Hopefully someone can help me to get NWChem running in parallel. I have a infiniband connection with qlogic; therefore, I have been trying to compile with ARMCI_NETWORK=MPI-SPAWN. Below is my install script. When stalling everything finishes fine; I can even run parallel within one node.

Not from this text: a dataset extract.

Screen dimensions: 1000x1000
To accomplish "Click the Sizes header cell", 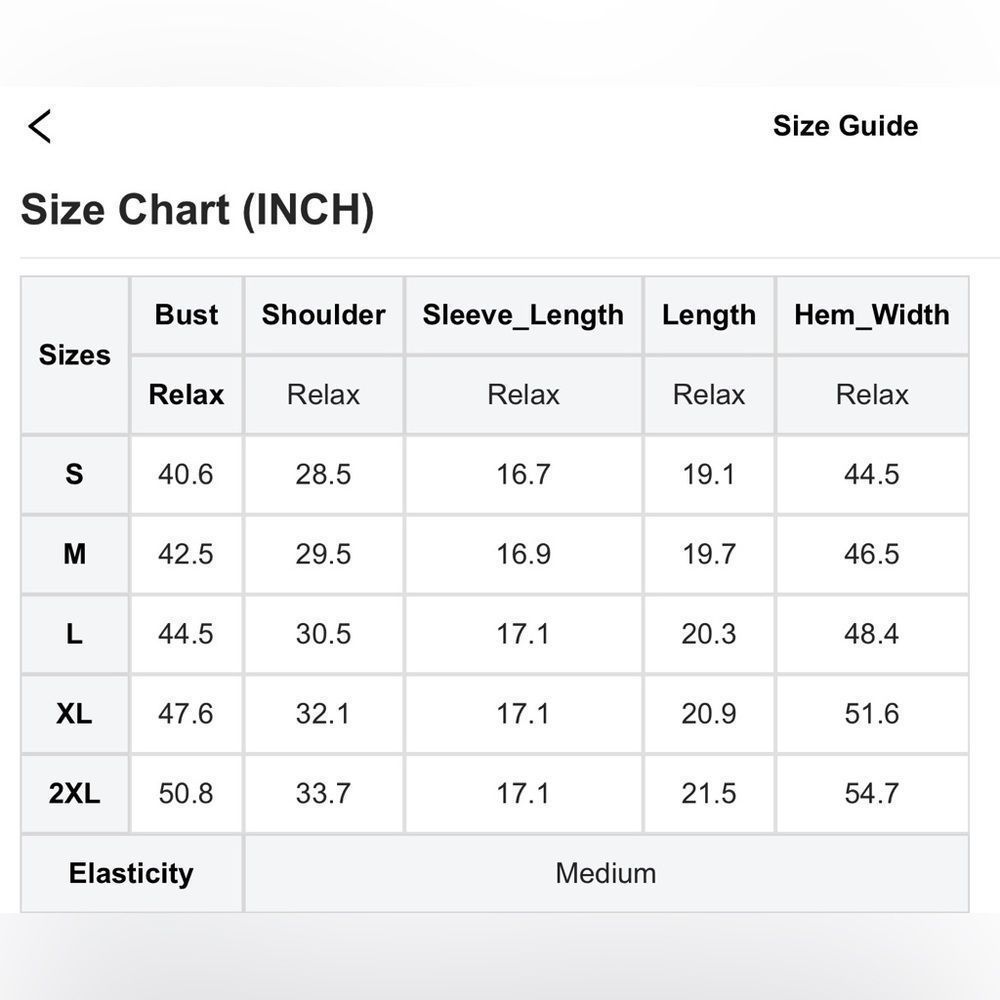I will (x=75, y=355).
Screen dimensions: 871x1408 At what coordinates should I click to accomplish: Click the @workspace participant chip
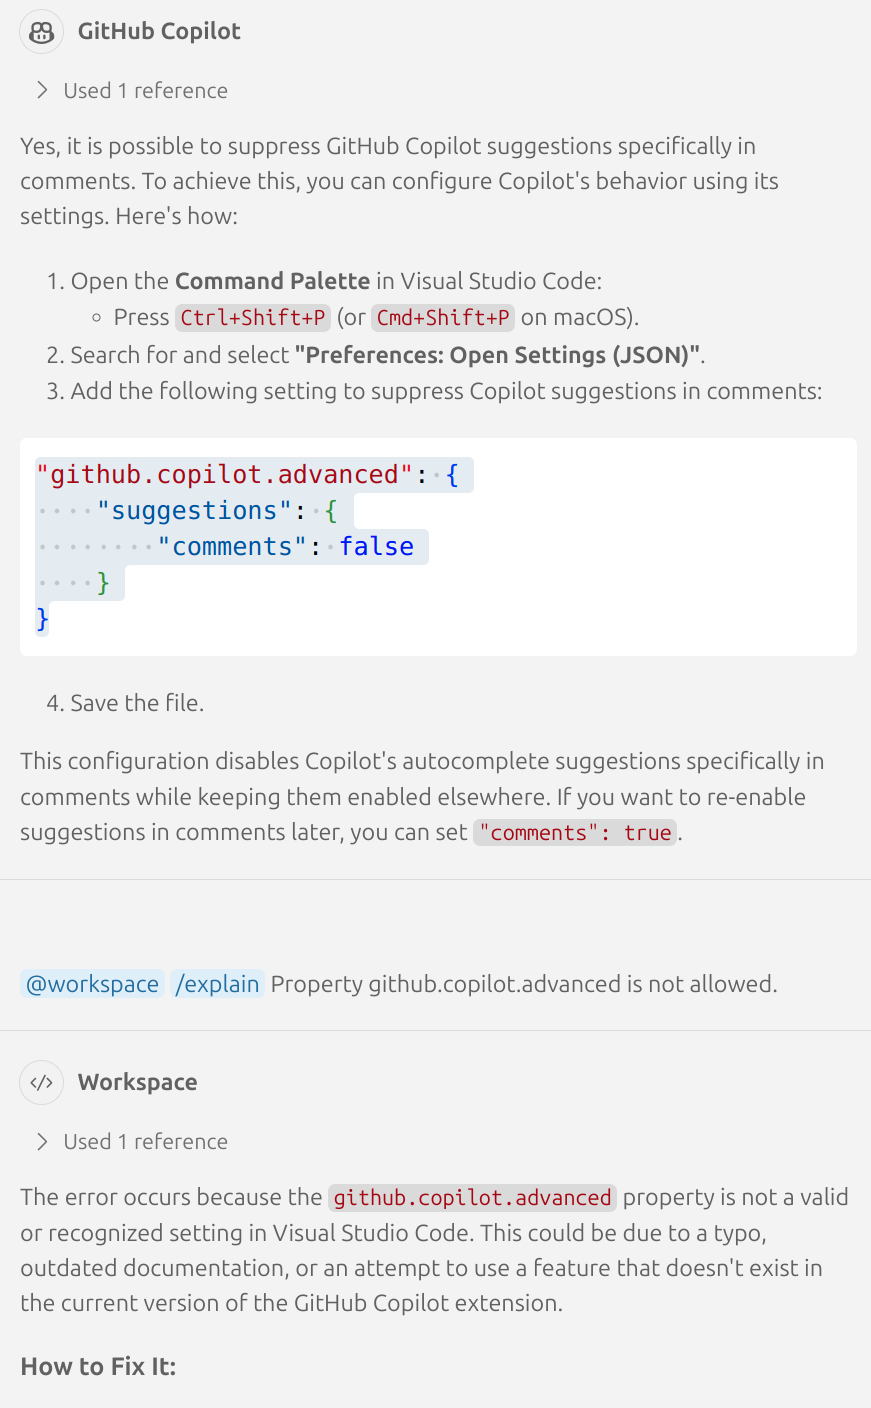coord(92,984)
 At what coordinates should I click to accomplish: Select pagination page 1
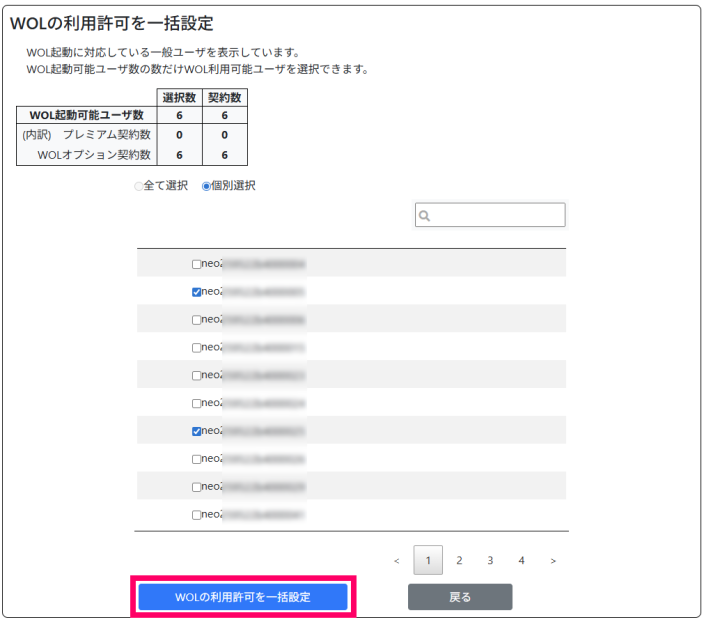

However, when I try using more then one node I get the following error in my .out file:

argument  1 = PCBM.nw
chama18.40582ipath_userinit: assign_context command failed: Network is down
chama17.41893ipath_userinit: assign_context command failed: Network is down
0:Terminate signal was sent, status=: 15
(rank:0 hostname:chama17 pid:41859):ARMCI DASSERT fail. ../../ga-5-1/armci/src/common/signaltrap.c:SigTermHandler():472 cond:0

Any suggestions?

  1. !/bin/bash

module unload openmpi-intel/1.4
module load openmpi-intel/1.6

export NWCHEM_TOP=/home/mefoste/chama/nwchem-6.1.1-src
export NWCHEM_TARGET=LINUX64

export ARMCI_NETWORK=MPI-SPAWN
export IB_HOME=/usr
export IB_INCLUDE=/usr/include
export IB_LIB=/usr/lib64
export IB_LIB_NAME="-libverbs -libumad -lpthread "
export MSG_COMMS=MPI
export TCGRSH=/usr/bin/ssh

export USE_MPI=y
export USE_MPIF=y
export USE_MPIF4=y
export MPI_LOC=/opt/openmpi-1.6-intel
export MPI_LIB=$MPI_LOC/lib
export MPI_INCLUDE=$MPI_LOC/include
export LIBMPI="-lpthread -L$MPI_LIB -lmpi_f90 -lmpi_f77 -lmpi"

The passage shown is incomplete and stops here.